Save Children in Asia Organisation

The second orphanage we visited was in Siem Reap, in Northern Cambodia. Despite being home to Angkor Wat and the large number of tourists this site attracts, Siem Reap province is one of the poorest provinces in the country. The NGO presence in Siem Reap is large and there are ample opportunities for people wanting to make a contribution - be it financial, material or through volunteering time. Through some people we met in our guest house, we were introduced to C.O.S.O. an orphanage housing over 50 kids on the outskirts of Siem Reap city (http://www.cosocambodia.org/ this is an old website and is expected to be updated soon). As the branch of C.O.S.O. that we visited is relatively new and still trying to get on it's feet, it doesn't receive the number of volunteers that other organisations do, therefore we were given the opportunity to teach full days of classes to children of all different ages and English levels. We were inspired by their tenacity and eagerness to learn... it certainly showed us a different side to teaching when compared with our experiences in private schools in Korea, where kids are comparatively well off and not so keen to learn (for a number of understandable reasons, mind you). Between classes, we spent our time hanging out with these amazing kids who showed us so much love it was incredible.

Cambodia Orphan Save Organisation

While we were considering volunteering at orphanages, we were, at times, a little conflicted as to the best course of action, given the potential negative effects that a changing flow of volunteers could have on the kids. Continuity is important, however, the message we got from the organisations we contacted was that without volunteers (even those who are only able to stay around for a few days) many organisations wouldn't have the support they need to meet the daily needs of the children... basically, any time you can give is greatly appreciated. The whole experience was very eye-opening and moving, and we'd personally recommend it to anyone going to Cambodia.

Tuesday, September 22, 2009

Pains, trains and automobiles...

Our last couple of weeks in Cambodia were action packed...so, we have selected a few highlights (in no particular order) that sum up our time in the north.

#1 Bamboo Train

Imagine a small bamboo raft of sorts plonked on top a of a few old train wheels, then add a glorified lawn mower motor and throw a rubber band in the mix and you have yourself a bamboo train.

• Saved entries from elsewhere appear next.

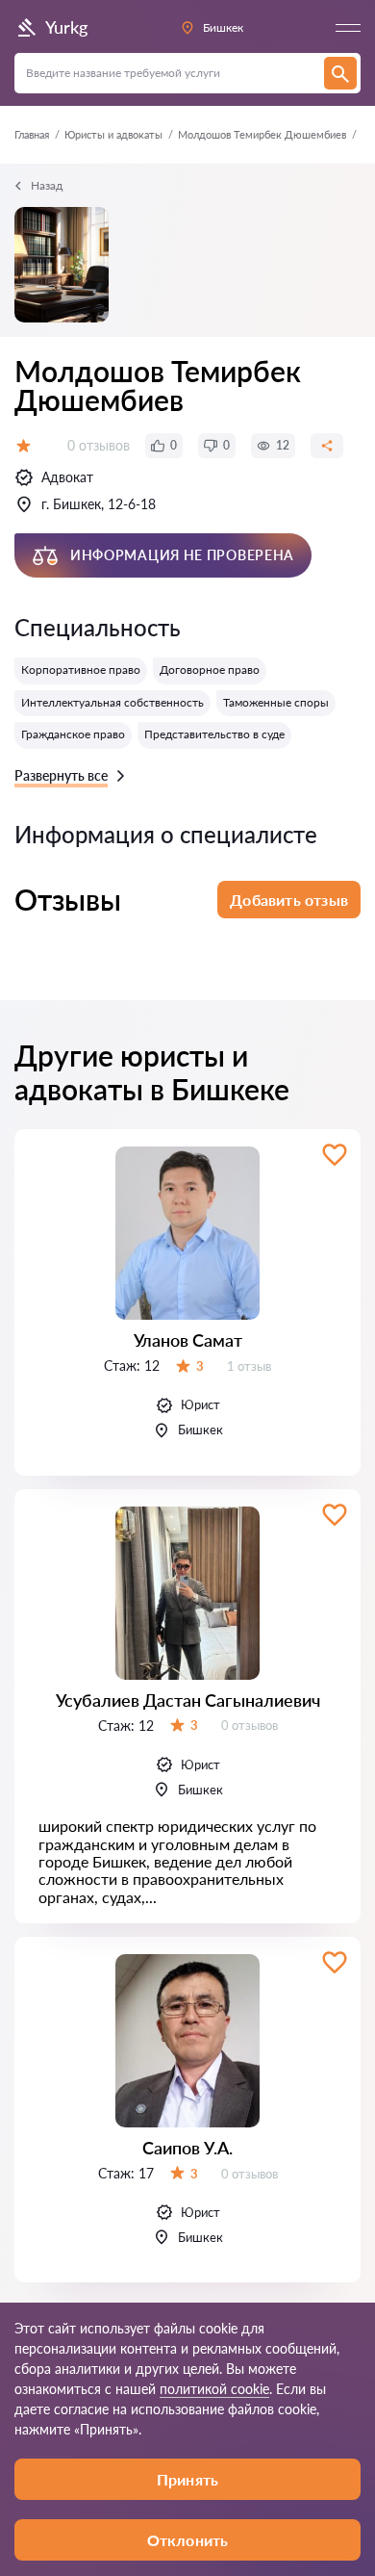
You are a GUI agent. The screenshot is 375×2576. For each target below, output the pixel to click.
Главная (31, 134)
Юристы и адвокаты (113, 134)
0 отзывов (98, 445)
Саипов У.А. (187, 2147)
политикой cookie (214, 2389)
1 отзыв (249, 1366)
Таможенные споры (276, 702)
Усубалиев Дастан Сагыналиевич (188, 1700)
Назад (46, 185)
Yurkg (66, 27)
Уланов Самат (188, 1340)
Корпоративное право (80, 669)
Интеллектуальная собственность (112, 702)
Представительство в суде (214, 734)
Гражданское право (73, 734)
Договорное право (210, 669)
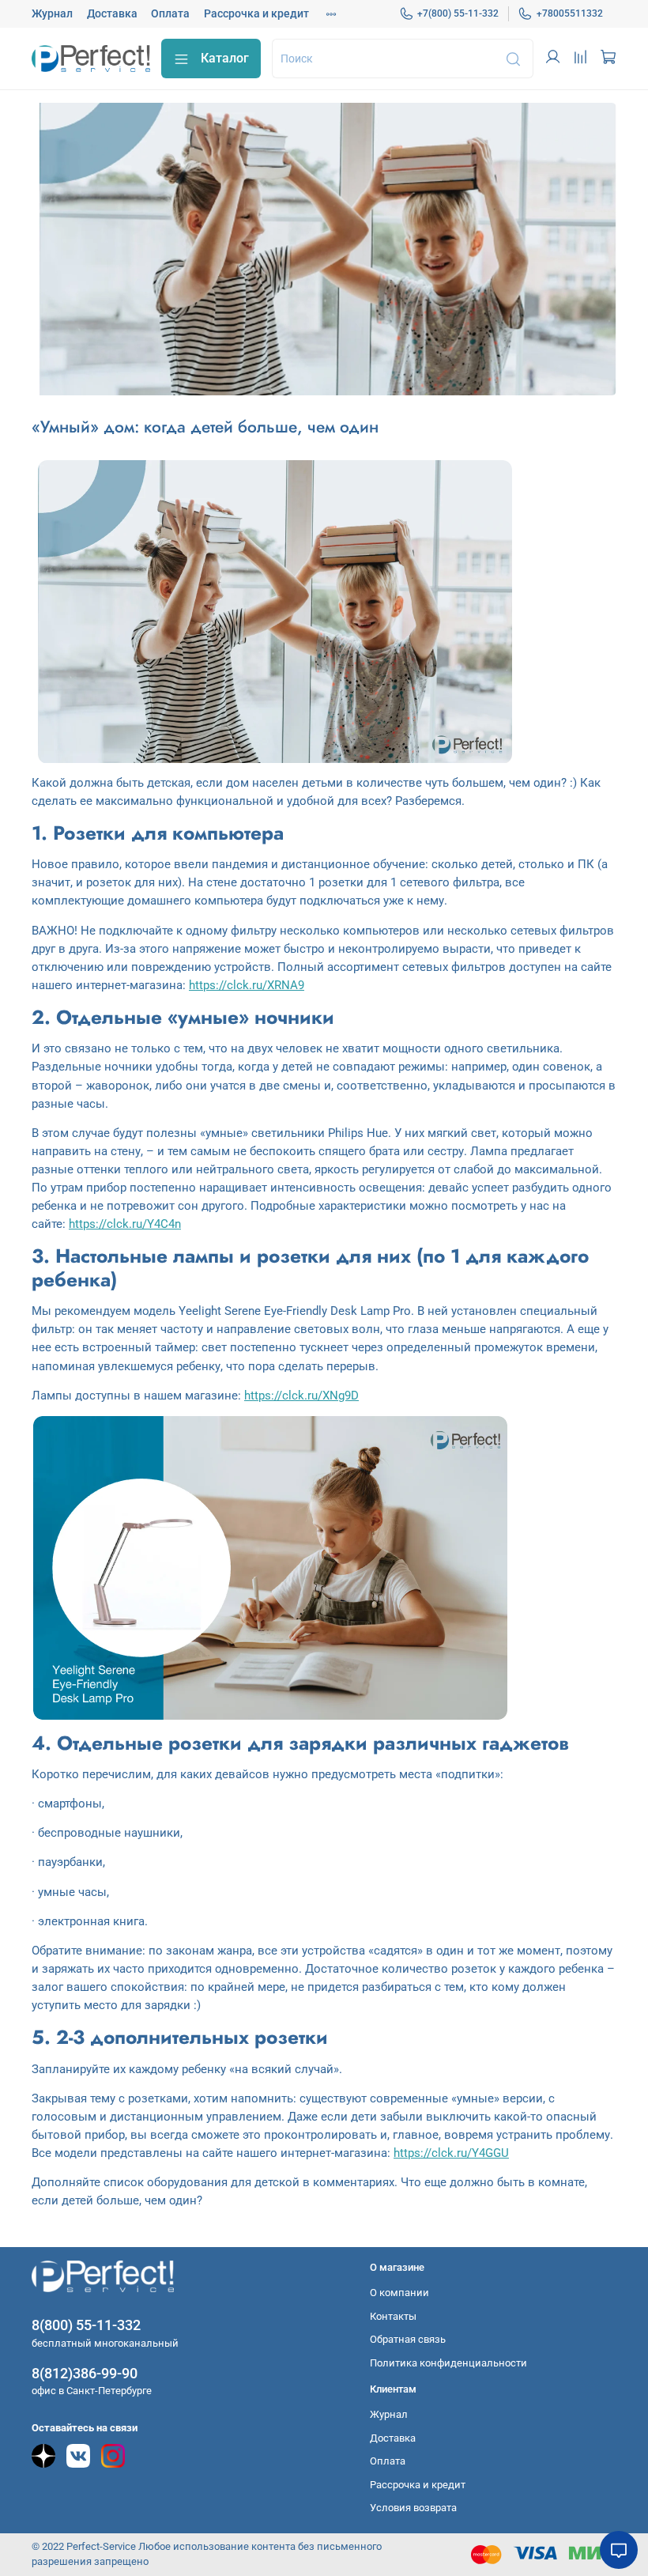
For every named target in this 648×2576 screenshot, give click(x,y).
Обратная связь (408, 2339)
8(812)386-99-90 (85, 2373)
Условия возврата (413, 2508)
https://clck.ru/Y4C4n (125, 1224)
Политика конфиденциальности (448, 2363)
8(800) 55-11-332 (86, 2325)
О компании (399, 2292)
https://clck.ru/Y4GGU (451, 2153)
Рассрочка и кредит (256, 13)
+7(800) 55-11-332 (458, 13)
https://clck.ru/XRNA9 (246, 985)
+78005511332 (570, 13)
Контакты (393, 2316)
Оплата (170, 13)
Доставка (112, 13)
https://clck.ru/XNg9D (301, 1395)
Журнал (52, 13)
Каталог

Pretty cool huh? We thought so anyway, and an hour long ride on this shakey hunk-o-junk is what drew us to Battambang. Cruising through the rice paddies at a lazy 30kph on Cambodia's one and only railway line, we often encountered oncoming bamboo trains which required us (or them) to stop and dismantle the train in order to allow the others to pass. Lots of fun!

We were a little nervous before our bamboo train began

#2 Slow boat to Siem Reap

Given the choice of a couple of hours on a bus or 7 hours on what is undoubtedly the most scenic boat ride in Cambodia, we opted for the latter... even if this did involve some seriously hard wooden seats. The scenery was stunning; rice paddies, floating villages and nature reserves passed us by. The width of the river fluctuated from around 20m to as narrow as our skinny little boat and out again to as far as the eye could see. At the narrow points, trees and branches scratched the sides of the boat, flicking spiders and ants on board and occasionally whipping us in the face... but even that was kind of fun.

Slow boat

#3 Sunset at Bakheng Mountain

Being the thrifty travellers we are, we used our amazing detective skills to discover that single day tickets purchased for Angkor Wat could also be used to gain entry to the wats at sunset the previous day... ok, so a tuk-tuk driver told us this and once we arrived at the mountain we realised that this was Siem Reap's worst kept secret - the place was packed! Luckily this didn't take away from the beauty of the sunset...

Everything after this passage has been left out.